Yangon, MYANMAR (Agencia Fides, 11/10/2019) - Los líderes religiosos deben alzar sus voces
contra las atrocidades cometidas contra civiles inocentes en Myanmar. Es
el llamamiento del cardenal Charles Bo, arzobispo de Yangon: “Estoy
afligido por el silencio de los líderes religiosos de esta gran
ciudadela espiritual. En el país hay 500.000 monjes budistas, 70.000
monjas budistas, casi 1.200 pastores cristianos, más de 2.000 monjas
católicas y muchos otros líderes religiosos. Algunos silencios pueden
ser criminales. La guerra es injusta. Nuestras oraciones y ritos son en
vano ante la sangre y las lágrimas de personas inocentes. El pueblo
birmano ama la paz y sigue a sus líderes religiosos”. En una declaración
dirigida a los líderes religiosos y enviada a Fides, el Cardenal
escribió: “No pasa un solo día sin las terribles noticias de civiles
inocentes desplazados, asesinados o mutilados por el conflicto en curso
en Lashio, en otras regiones del Norte y en el estado de Rakhine”,
recordando que las diferentes regiones de Myanmar siguen siendo
escenario de conflictos.
Si la actual crisis rohingya en el estado de Rakhine ha atraído la
atención de los medios internacionales, otras comunidades minoritarias
como Karen, Shan, Mon, Chin continúan sufriendo discriminación y
violencia. Los conflictos étnicos a menudo se ven eclipsados por matices
religiosos. Los rohingya son musulmanes y muchas otras minorías étnicas
como los Karens profesan el cristianismo, mientras que la mayoría de
los birmanos son del grupo étnico Bamar y de religión budista. Estos
factores de mayoría y minoría, a nivel cultural y religioso, se
entrecruzan con tintes políticos en todos estos conflictos.

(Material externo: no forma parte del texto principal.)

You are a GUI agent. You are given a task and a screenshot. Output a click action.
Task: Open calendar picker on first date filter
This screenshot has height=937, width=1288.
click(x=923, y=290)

“La mayoría de estas personas inocentes son personas extremadamente
pobres. La lucha por sobrevivir es su día a día. Nadie ha promovido el
desarrollo económico de estas personas”, lamenta el cardenal.
Explicando más la situación, dijo: “Un conflicto feroz se desata les
obliga a huir. Con dolor y tristeza, presencié sus lágrimas. Los que
dicen luchar por ellos nunca se han preocupado por su seguridad y les
combaten con armas pesadas, incluidos los bombardeos aéreos”.
Apelando a la paz y dirigiéndose a los líderes militares y a los grupos
guerrilleros: “Pregunto a todos los ejércitos, estatales y no estatales:
¿estos pobres inocentes son vuestros enemigos? ¿No son vuestros
hermanos y hermanas? ¿Cuántas personas han de morir? ¿Cuántas mujeres y
niños han de languidecer abandonados? ¿No veis su angustia y sus
lágrimas? ¿Dónde está la misericordia?
En sus palabras finales, el cardenal recuerda: “Existe un enorme
potencial para la paz a través de los líderes religiosos. Alzad la voz
contra esta guerra. El sufrimiento de los inocentes no nos abandonará.
Su sangre y sus lágrimas llorarán desde la tumba. Por favor, alzad la
voz. La paz es posible, la paz es el único camino posible”.